Pope Francis on Sunday invited the crowd gathered in Saint Peter’s Square to join him in prayer for the “poor, unarmed people” who were killed or injured by an air strike on a detention center for migrants in Libya.
A United Nations assessment of the attack this week in the Tripoli suburb of Tajoura reported that more than 50 people were killed, including six children, and 130 others were injured. It said there were reports that “following the first impact, some refugees and migrants were fired upon by guards as they tried to escape.”
Pope Francis told the faithful that the “international community cannot tolerate such serious incidents.” He expressed the hope that “humanitarian corridors may be opened in an organized and concerted manner for the migrants who are most in need.”
Since his election, the pope has often spoken out in favor of migrants and on the need to provide assistance to people fleeing wars and famine. His first trip outside of the Vatican after being named pope in March 2013 was to the southern Italian island of Lampedusa, which for decades has borne the brunt of many of the arrivals of these desperate people.
Tomorrow on the sixth anniversary of that visit, the pope will celebrate a special Mass in Saint Peter’s Basilica. Some 250 people including migrants, refugees and people involved in assisting migrants will be taking part in the Monday morning service.

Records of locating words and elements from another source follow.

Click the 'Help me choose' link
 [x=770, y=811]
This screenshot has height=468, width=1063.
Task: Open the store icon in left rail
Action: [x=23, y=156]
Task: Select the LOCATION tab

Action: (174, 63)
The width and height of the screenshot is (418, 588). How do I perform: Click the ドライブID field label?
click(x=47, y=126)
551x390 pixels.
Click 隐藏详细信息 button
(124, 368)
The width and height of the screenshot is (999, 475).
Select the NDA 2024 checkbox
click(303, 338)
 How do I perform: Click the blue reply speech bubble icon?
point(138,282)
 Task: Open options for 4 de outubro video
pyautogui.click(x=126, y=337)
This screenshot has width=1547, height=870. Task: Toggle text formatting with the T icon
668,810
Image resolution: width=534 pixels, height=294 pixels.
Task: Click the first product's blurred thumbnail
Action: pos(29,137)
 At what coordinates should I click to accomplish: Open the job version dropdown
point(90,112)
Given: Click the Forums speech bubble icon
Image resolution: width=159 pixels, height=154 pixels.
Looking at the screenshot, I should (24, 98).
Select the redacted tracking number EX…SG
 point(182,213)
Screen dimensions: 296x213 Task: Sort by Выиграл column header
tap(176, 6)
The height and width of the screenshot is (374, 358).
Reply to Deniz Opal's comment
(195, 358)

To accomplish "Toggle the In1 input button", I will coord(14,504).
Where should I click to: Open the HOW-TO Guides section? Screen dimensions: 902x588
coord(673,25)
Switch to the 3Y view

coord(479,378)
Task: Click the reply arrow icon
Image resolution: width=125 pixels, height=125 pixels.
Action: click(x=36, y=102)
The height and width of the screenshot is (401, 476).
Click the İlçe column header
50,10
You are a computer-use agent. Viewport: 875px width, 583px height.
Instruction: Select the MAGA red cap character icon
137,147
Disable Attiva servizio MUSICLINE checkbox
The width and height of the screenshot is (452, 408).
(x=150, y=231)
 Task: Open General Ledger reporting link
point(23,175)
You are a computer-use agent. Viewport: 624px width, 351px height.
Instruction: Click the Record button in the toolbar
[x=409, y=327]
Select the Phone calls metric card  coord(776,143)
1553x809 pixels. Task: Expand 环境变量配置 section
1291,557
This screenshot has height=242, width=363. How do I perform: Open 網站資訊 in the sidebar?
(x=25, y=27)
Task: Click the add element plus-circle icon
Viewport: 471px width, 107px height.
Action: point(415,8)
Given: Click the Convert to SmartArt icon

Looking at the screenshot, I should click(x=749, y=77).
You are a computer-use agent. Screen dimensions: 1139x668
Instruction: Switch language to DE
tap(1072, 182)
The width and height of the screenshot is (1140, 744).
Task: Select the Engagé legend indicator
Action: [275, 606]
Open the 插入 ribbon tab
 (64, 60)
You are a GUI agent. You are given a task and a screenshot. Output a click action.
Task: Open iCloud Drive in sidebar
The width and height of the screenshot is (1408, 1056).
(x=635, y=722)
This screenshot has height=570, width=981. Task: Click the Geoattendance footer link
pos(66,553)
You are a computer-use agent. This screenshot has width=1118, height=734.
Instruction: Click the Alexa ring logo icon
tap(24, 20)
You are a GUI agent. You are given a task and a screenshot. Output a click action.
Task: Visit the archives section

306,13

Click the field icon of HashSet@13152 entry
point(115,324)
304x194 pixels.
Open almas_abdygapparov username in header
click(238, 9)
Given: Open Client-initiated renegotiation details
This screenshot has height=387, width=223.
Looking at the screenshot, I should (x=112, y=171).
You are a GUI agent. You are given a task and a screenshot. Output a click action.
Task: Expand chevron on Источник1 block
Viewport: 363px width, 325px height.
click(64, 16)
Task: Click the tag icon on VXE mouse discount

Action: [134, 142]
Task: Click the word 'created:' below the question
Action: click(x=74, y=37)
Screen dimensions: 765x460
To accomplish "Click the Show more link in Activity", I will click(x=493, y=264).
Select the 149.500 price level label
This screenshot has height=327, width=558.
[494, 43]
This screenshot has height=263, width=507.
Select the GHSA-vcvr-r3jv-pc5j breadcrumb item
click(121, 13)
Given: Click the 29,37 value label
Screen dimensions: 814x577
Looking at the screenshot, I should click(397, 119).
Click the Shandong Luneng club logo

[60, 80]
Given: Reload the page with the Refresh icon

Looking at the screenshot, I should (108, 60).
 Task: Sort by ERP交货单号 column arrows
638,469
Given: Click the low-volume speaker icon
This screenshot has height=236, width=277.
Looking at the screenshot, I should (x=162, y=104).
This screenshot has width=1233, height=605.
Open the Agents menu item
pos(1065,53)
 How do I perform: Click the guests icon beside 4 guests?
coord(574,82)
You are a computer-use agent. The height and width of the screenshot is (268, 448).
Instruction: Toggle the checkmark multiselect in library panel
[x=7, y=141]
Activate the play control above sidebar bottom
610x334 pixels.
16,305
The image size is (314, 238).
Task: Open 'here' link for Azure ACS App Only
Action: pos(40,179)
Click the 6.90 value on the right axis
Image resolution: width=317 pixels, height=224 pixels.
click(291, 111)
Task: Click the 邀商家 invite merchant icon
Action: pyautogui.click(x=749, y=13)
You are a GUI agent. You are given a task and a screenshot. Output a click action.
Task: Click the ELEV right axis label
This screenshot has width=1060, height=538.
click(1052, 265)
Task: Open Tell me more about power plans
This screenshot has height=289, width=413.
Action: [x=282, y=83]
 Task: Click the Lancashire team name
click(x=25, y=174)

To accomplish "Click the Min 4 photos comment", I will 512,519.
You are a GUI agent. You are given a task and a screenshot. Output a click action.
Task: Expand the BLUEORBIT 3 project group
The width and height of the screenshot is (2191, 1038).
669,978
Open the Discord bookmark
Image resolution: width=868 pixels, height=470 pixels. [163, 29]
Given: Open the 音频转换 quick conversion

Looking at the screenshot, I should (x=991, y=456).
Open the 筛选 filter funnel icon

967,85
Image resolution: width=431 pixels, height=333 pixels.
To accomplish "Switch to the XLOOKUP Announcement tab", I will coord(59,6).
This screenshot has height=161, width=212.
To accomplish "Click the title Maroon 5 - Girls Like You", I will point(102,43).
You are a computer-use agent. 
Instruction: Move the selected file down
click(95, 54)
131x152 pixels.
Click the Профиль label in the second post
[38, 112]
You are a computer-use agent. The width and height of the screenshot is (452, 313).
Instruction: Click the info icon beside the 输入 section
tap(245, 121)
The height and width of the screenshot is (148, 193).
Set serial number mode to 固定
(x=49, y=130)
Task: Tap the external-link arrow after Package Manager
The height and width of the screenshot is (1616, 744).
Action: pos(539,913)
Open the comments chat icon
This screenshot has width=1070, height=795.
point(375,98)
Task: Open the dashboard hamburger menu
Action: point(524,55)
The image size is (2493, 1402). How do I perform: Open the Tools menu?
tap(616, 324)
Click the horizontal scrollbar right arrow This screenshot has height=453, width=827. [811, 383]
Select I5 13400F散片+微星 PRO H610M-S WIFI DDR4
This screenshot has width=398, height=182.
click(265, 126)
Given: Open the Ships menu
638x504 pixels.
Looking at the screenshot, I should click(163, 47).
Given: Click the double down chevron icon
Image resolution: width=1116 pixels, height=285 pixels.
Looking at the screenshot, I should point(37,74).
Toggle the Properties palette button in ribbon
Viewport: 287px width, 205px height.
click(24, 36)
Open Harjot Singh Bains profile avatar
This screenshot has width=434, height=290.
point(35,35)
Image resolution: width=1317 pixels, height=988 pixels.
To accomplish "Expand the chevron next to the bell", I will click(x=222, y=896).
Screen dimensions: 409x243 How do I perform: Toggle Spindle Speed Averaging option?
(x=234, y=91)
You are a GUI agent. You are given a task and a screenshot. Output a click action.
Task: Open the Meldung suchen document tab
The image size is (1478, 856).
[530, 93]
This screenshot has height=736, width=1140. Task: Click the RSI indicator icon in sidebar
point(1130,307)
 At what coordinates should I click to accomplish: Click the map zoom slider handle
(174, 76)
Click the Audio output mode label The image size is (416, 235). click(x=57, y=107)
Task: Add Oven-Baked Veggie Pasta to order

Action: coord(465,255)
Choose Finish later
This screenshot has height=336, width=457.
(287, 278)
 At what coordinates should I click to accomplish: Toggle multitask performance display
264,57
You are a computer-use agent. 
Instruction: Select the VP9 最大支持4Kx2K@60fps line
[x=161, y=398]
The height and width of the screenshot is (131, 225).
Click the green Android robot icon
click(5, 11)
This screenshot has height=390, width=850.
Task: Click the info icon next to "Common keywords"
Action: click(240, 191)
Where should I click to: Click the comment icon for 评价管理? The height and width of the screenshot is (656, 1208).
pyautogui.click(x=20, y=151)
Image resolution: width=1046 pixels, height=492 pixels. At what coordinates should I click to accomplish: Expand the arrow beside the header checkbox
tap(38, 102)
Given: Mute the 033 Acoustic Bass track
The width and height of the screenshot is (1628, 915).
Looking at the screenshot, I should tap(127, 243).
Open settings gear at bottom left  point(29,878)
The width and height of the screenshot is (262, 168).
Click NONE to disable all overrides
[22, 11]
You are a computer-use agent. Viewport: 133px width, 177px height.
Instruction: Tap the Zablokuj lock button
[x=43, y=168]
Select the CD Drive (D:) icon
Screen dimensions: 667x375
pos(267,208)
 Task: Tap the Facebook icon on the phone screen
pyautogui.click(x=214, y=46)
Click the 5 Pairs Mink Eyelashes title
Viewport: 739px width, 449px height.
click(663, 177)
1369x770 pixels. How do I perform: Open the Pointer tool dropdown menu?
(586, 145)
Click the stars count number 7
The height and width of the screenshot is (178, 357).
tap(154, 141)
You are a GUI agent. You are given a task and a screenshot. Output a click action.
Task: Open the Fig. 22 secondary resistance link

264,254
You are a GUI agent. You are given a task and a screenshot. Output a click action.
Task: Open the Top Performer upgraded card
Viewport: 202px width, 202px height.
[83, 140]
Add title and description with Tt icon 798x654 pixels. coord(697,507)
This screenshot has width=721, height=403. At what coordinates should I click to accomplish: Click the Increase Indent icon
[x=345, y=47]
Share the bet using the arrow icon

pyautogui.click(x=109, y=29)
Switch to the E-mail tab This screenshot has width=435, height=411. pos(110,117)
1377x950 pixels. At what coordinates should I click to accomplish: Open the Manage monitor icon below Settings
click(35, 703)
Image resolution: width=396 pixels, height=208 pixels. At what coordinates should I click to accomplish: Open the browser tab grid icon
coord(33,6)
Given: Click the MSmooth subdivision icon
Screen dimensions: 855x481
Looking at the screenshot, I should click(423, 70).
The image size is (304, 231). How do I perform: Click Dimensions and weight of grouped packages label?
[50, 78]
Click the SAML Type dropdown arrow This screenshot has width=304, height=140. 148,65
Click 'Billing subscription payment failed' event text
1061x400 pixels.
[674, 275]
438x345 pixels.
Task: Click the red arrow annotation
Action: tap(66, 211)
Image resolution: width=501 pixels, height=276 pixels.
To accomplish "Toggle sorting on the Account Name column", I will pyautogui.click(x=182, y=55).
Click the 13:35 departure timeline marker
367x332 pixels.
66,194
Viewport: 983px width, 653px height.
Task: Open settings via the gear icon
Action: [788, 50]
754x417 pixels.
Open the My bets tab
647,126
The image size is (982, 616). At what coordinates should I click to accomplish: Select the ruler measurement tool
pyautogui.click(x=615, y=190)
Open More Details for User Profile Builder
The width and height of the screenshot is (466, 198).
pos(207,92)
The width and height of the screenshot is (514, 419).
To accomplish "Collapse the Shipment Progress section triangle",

On Sunday the pope also told the faithful he wished to remember “all the victims of the recent massacres in Afghanistan, Mali, Burkina Faso and Niger.”
Meanwhile many migrants continue to attempt to reach European shores in every possible way. The Alan Kurdi, a German rescue ship, with 65 migrants on board, was heading toward Malta on Sunday after Italy refused to allow it to enter its territorial waters. The migrants will be transferred onto a vessel of the Maltese armed forces and then relocated from Malta to other European Union member states.
The Alan Kurdi is the latest of several vessels to be turned back in the last 10 days as Italy maintains its “closed ports” policy and imposes stiff fines on NGOs that break that rule in their efforts to bring migrants to safety.